Records to use
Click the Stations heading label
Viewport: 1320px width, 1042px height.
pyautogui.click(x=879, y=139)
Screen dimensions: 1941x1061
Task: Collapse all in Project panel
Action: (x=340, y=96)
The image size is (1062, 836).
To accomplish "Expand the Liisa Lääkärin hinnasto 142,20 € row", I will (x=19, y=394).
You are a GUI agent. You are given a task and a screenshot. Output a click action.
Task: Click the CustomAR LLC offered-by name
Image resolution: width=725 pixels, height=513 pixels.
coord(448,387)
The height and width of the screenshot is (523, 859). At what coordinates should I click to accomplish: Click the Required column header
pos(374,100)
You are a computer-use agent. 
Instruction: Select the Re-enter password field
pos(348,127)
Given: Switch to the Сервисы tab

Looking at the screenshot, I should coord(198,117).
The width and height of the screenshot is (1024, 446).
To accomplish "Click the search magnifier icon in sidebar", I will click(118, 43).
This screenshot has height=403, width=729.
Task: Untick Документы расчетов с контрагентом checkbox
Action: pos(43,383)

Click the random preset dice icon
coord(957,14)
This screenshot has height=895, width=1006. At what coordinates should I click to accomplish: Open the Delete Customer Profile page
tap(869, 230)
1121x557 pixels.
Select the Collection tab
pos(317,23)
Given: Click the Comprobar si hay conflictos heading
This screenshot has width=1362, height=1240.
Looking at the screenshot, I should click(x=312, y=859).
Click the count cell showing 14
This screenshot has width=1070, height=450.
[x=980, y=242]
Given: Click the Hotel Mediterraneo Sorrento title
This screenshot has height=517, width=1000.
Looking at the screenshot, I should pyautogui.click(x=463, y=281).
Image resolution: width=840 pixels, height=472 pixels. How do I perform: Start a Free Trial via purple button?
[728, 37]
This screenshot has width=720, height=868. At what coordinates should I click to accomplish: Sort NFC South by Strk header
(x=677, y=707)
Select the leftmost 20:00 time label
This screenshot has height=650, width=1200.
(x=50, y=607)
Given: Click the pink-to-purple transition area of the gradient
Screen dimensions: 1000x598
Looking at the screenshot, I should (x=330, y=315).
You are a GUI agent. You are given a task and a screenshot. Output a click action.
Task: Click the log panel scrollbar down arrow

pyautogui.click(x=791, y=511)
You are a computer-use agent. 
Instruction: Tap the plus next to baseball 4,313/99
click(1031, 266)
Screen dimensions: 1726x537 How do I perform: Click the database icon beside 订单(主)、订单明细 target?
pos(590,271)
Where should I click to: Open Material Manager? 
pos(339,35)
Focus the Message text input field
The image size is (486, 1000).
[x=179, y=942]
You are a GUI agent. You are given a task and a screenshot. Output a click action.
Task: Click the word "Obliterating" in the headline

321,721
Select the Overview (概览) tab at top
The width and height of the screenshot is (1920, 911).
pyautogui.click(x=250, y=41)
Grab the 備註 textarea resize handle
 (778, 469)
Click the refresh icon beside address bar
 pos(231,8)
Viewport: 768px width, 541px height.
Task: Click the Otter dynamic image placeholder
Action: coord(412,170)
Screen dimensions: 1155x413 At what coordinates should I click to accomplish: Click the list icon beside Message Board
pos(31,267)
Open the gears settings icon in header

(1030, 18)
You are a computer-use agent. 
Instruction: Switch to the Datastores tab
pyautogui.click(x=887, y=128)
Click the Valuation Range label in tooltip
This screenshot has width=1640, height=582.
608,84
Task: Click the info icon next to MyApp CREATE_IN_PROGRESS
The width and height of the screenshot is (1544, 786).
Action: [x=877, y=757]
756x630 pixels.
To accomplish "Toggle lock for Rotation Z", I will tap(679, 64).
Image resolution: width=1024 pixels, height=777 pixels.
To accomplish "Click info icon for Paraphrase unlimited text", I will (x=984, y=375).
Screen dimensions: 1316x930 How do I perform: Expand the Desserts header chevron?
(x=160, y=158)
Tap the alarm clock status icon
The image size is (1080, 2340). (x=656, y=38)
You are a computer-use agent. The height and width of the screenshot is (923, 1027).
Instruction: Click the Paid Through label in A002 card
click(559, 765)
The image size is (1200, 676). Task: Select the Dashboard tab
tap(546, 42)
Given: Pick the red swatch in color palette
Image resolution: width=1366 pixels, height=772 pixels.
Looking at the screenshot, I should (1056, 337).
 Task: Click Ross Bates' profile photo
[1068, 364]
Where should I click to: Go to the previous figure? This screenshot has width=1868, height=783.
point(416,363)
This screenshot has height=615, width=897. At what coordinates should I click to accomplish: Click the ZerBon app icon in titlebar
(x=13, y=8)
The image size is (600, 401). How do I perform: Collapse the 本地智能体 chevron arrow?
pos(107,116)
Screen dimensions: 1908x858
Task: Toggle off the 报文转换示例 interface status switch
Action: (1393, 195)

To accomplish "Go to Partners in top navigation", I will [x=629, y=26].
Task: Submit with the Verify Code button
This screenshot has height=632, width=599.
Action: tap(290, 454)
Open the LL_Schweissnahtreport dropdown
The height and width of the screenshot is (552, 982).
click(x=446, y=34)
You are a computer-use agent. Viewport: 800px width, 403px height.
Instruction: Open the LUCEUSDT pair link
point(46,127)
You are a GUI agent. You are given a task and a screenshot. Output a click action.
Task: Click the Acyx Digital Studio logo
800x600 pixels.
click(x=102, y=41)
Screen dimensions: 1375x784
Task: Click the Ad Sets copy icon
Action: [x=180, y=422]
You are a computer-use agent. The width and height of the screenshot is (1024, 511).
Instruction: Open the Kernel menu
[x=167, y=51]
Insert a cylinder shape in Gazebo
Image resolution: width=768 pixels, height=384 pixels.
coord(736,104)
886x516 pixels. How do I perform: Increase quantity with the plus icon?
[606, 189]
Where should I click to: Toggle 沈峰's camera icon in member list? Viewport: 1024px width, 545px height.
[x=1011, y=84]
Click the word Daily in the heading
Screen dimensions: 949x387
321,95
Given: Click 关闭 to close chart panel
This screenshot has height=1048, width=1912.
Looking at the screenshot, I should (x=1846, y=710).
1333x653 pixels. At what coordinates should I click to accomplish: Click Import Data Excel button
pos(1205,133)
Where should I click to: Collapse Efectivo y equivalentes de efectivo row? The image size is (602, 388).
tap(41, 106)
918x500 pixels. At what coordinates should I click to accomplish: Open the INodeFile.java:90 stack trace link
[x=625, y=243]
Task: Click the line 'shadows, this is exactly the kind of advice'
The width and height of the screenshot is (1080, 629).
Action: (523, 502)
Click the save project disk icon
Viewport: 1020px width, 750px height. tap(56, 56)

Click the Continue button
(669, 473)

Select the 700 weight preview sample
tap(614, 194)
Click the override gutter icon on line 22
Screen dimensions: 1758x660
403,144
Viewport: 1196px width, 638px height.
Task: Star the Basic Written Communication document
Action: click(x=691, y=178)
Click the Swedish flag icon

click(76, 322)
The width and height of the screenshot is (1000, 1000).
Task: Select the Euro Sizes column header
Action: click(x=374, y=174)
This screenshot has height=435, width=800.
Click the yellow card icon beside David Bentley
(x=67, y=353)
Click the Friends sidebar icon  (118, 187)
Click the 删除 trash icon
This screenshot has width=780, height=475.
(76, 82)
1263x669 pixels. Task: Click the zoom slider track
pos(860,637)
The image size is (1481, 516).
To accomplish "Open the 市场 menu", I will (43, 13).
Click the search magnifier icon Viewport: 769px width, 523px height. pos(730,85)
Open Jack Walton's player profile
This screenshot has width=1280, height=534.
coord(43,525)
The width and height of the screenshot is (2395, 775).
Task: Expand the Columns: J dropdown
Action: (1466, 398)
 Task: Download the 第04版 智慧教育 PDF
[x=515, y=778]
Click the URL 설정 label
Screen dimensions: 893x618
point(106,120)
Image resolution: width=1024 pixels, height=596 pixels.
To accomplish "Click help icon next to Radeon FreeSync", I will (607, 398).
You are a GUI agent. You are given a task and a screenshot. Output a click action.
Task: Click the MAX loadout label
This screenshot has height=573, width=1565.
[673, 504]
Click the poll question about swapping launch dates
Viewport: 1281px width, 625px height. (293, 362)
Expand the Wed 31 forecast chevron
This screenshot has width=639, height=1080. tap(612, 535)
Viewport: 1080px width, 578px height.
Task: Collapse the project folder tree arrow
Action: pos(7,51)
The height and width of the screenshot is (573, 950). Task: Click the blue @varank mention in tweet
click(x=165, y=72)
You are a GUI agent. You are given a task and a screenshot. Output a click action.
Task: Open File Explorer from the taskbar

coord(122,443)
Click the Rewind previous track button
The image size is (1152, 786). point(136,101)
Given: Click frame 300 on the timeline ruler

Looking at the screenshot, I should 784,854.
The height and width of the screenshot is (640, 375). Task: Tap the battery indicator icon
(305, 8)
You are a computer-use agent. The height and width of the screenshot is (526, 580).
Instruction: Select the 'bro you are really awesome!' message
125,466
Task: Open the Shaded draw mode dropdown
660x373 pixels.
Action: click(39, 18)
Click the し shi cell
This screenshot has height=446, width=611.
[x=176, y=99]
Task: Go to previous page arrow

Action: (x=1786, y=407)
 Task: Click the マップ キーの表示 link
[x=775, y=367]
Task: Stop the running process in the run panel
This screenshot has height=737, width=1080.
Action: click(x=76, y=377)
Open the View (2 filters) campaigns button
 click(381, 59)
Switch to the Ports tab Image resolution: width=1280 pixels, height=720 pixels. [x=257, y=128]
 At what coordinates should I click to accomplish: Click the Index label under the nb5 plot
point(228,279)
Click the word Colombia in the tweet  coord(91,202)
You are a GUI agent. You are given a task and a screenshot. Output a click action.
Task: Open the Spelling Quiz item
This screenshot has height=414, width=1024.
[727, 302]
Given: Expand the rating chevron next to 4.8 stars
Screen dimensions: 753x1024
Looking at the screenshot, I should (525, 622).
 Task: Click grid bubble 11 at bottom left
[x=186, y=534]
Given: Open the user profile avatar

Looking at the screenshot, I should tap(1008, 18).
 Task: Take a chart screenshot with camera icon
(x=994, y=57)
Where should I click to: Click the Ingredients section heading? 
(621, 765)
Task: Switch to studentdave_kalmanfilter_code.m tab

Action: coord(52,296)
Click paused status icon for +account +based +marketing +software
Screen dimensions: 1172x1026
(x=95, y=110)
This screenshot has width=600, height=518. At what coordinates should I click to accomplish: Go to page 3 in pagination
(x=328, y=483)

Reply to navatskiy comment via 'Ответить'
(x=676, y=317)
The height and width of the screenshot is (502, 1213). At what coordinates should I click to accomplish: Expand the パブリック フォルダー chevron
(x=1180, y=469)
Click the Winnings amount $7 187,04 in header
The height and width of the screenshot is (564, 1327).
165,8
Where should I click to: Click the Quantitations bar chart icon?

Required action
If a line above includes the string "cell", pick it out.

Solution for this exercise
Click the count cell showing 14
Click the し shi cell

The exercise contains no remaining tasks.